Are we at the top of a tech bubble?

Are we at the top of a tech bubble?

That's a question that has been on my mind for a long time. Some voices think so, some voices say that there is still room for plenty of growth.

Let me start of by saying that this is an opinion, based on what I've seen around the market. I won't be talking much about the numbers, because numbers don't mean anything or their story can be skewed in any direction to support a narrative.

I am talking from the perspective of a technical person that also knows a thing or two about businesses.

Yes

My quick 2 cents are that the chances to be at the top of a tech bubble are pretty large, and that should worry us because:

  • huge parts of the available capital are funneled into businesses that have no future (mostly related to AI), and they will eventually implode, taking those funds with them.
  • this capital being funneled into AI tangent businesses reduces the available capital for other businesses which hinders growth.
  • those funds are being spent on crazy useless things, such as .com domains (again, like holy s**t, why would they even need them?). Here I'm talking about how OpenAI spent probably more than 15.5 million USD on chat.com, friend.com being bought for 1.8 million USD (out of their total 2.5 million USD raised funds, so 70% of their funding just went for a domain purchase). And AI.com seems to also be under the OpenAI umbrella for 11 million USD. Read more about crazy domain name spendings here.

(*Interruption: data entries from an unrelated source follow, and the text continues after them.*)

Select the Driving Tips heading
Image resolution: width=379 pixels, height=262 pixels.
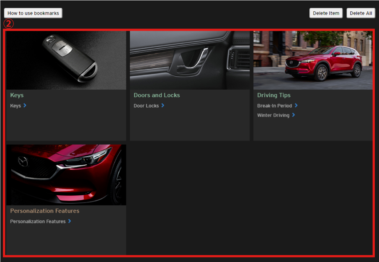pos(273,95)
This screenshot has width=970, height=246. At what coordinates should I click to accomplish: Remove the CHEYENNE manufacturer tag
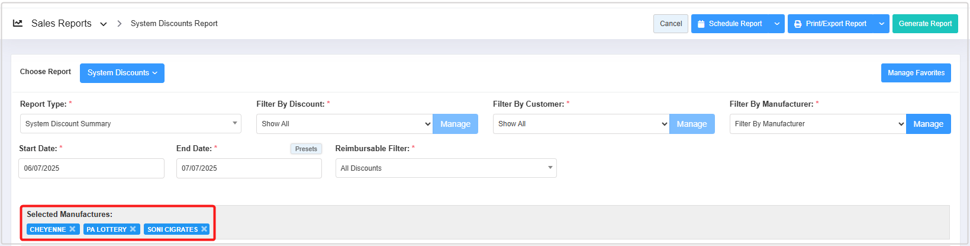[x=72, y=229]
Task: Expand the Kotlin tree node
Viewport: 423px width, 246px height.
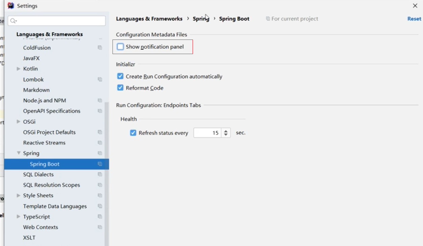Action: click(x=19, y=69)
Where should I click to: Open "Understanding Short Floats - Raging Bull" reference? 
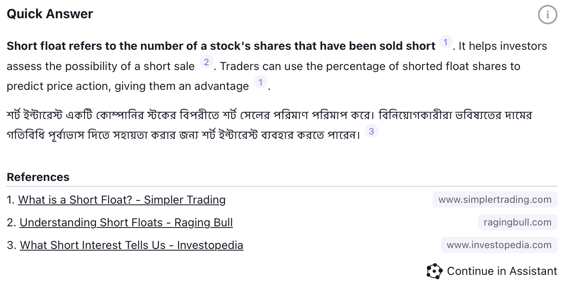126,223
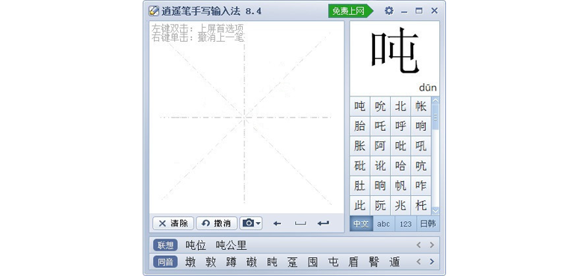Go to previous page of 同音 characters
585x276 pixels.
click(418, 262)
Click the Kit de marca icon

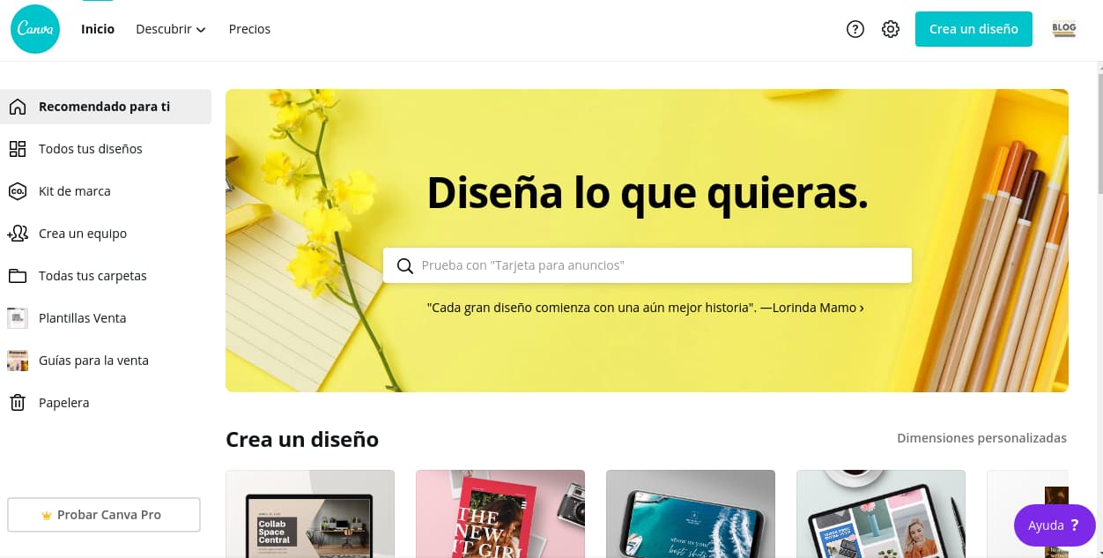pyautogui.click(x=18, y=191)
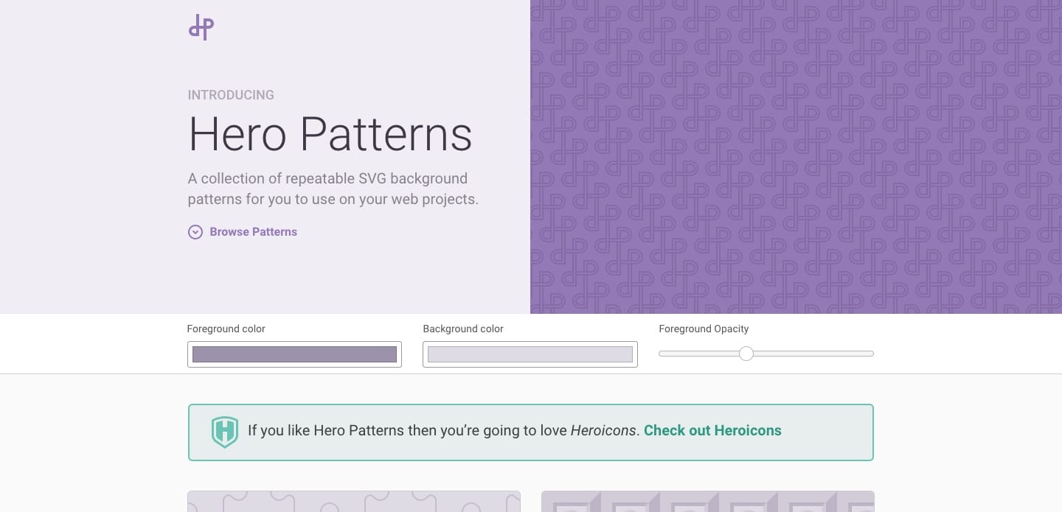Click the left end of the opacity slider track

(x=664, y=354)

Y Combinator, one of the biggest and most influential investment fund seems to be interested nowadays a very large part of their cash in AI related tech. Some of them have very weird use cases and value propositions. Just look at this list and tell me confidently that there are many moneymakers in there

Huge list of AI tangent companies

AI bubble will burst. But when/how?

I think that the AI bubble with burst soon. There are so many companies who compete with each other, and they are pouring huge amounts of cash into it. Model training is expensive and even running them as well consumes a lot of resources.

With a 200 USD consumer aimed chatbot, AI claimed it loses money. So for the amount of usage it sees, the AI companies nowadays subsidize a lot of the consumer market with their own funds (or their investors)

This can't be done indefinitely and at some point (I think really soon, sometimes during 2025 or 2026), we will see correction in their business models. I think they will either switch to a pay per use model (or a hybrid that has a subscription component with a certain included usage level + charges for what you use over your plan) while also increasing the per-token pricing that they offer for their APIs.

AI is looking aimlessly for more use cases

There are many potential use cases floated around, but the market didn't provide these companies with reliable and recurring opportunities.

People scramble together all kind of glued together apps and automation that sometimes works, but the "statistical" or "random" nature of the LLMs makes it unsuitable for things that need precision.

And the only use case that it kind of "excels" at is generating content. And the content it generates even got a specific term, "AI Slop".

Many people started to push back against AI generated content as it feels non-human, generic, just mumbo jumbo. And the other produced media types also have a specific "AI fell" that people picked up on.

What is the real value it provides?

I think the only good enough value producing use cases are

  • replacing traditional OCR for smaller documents and for operations that don't rely on full precision
  • making more malleable image processing pipelines (as the multimodal inputs for most models offers the opportunity to extract data quick from the image itself)
  • simple code generation - targeted small and very precise code generation is good enough, as long as you verify it and are able to integrate it back into your project. But for substantial code generation, it hits the mark most of the time.
  • ideation and bootstrapping research in various domain you're not really familiar with (it has gotten better due to the fact that many LLM interfaces also offer access to their sources now). For example, creating a calendar and targeting for specific e-commerce products or finding some websites to promote your product on for free.

But these use cases definitely don't justify the hundreds of billions of dollars that are being poured right now in the industry, unless we see a massive breakthrough like AGI, but without being able to "replicate" the human brain complexity as a a bunch of parameters in these models.

So what's next?

We just wait and see. With so many things going around, models seem to specialize in different parameters, and these specializations will make them more suitable for various use cases. For example Mistral AI seems to have specialized their model in the quality of their image generation and speed. OpenAI want to specialize their models in "intelligence", Google's Gemini has an insanely large context size and Claude.ai is still the best model for code generation.

We will probably start to see more specializations and doubling down in certain directions, until we will see some breakthroughs with some of them. For example what if the speed of Mistral AI's model will become the bread and butter, and will make it become the standard model for high volume processing? Or what if Google's Gemini huge context window means that it will become the standard model for large input processing, being able to "read" and process books in one go? Or gigantic PDF files?

But we'll also see some of these AI companies going down, because without widespread adoption and enough money coming in from the market (instead of investors), they won't be able to sustain their current business models indefinitely.